Blockchain and cryptocurrency provide us a platform to exercise the liberty and sovereignty of being human beyond any government and any border. And Charlie had a similar experience at a convention when he was just getting started with Bitcoin. “I remember meeting someone and saying, ‘How are we going to force people to use Bitcoin?’ He said, ‘Charlie, you’re looking at it all wrong. We’re going to build a better one, we’re going to transcend it, and people are going to come to ours voluntarily,’ and that’s a better way.” Two different people, two different stories, but the same idea.
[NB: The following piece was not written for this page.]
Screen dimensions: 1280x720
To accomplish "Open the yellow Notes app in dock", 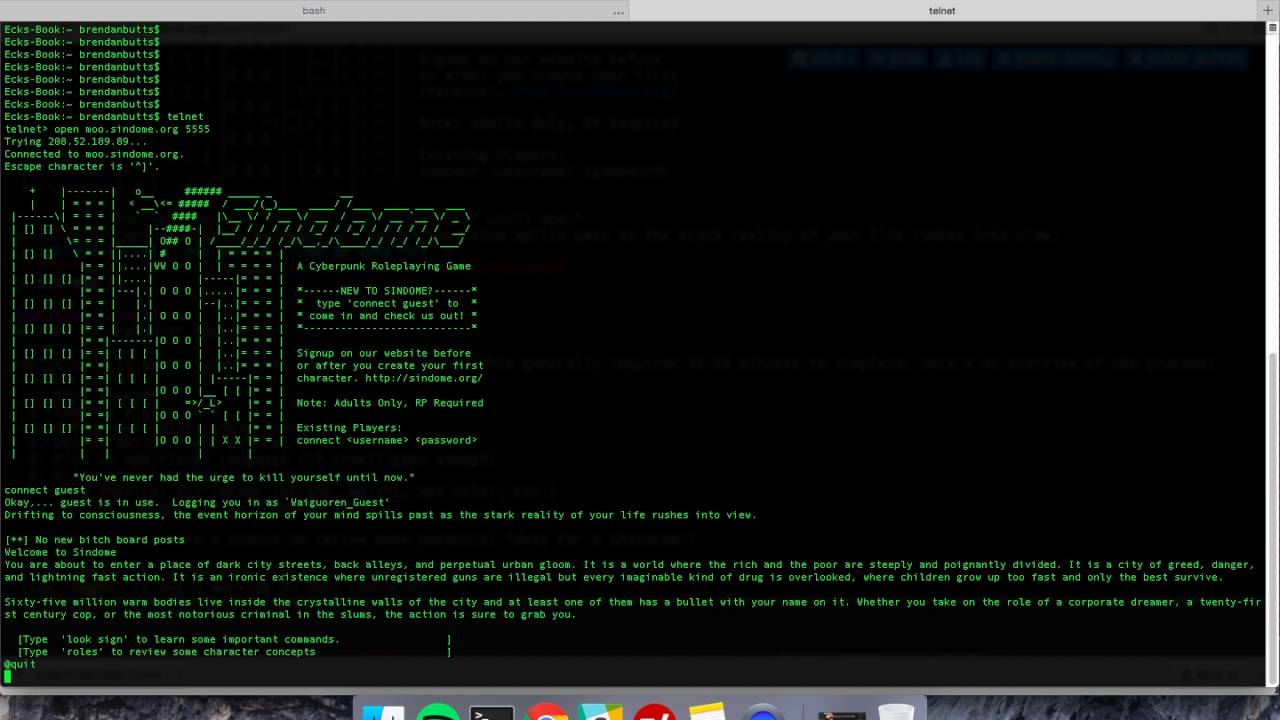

Cryptocurrency will help us re-shape the world.
The future of governance
We can’t talk about re-building a world where everyone has a voice without mentioning crypto’s potential for revolutionizing governance. In fact, most of the industry is “focused on governance moving forward,” according to Ryan. “When you have a huge community and peer-to-peer networks, how do you properly enforce governance, or how do you let people have an equal voice or equal say?” To our CEO, DAOs will play a vital role in the governance systems of the future.
“It’s very interesting because it brings together public and private partnerships in a way,” added Charlie. “You could have a public company with five board seats where four of them are people from ‘old school finance,’ but the fifth seat could be a DAO, a decentralized autonomous organization. There are already legalities to do that now. It’s crazy and scary,” he concluded.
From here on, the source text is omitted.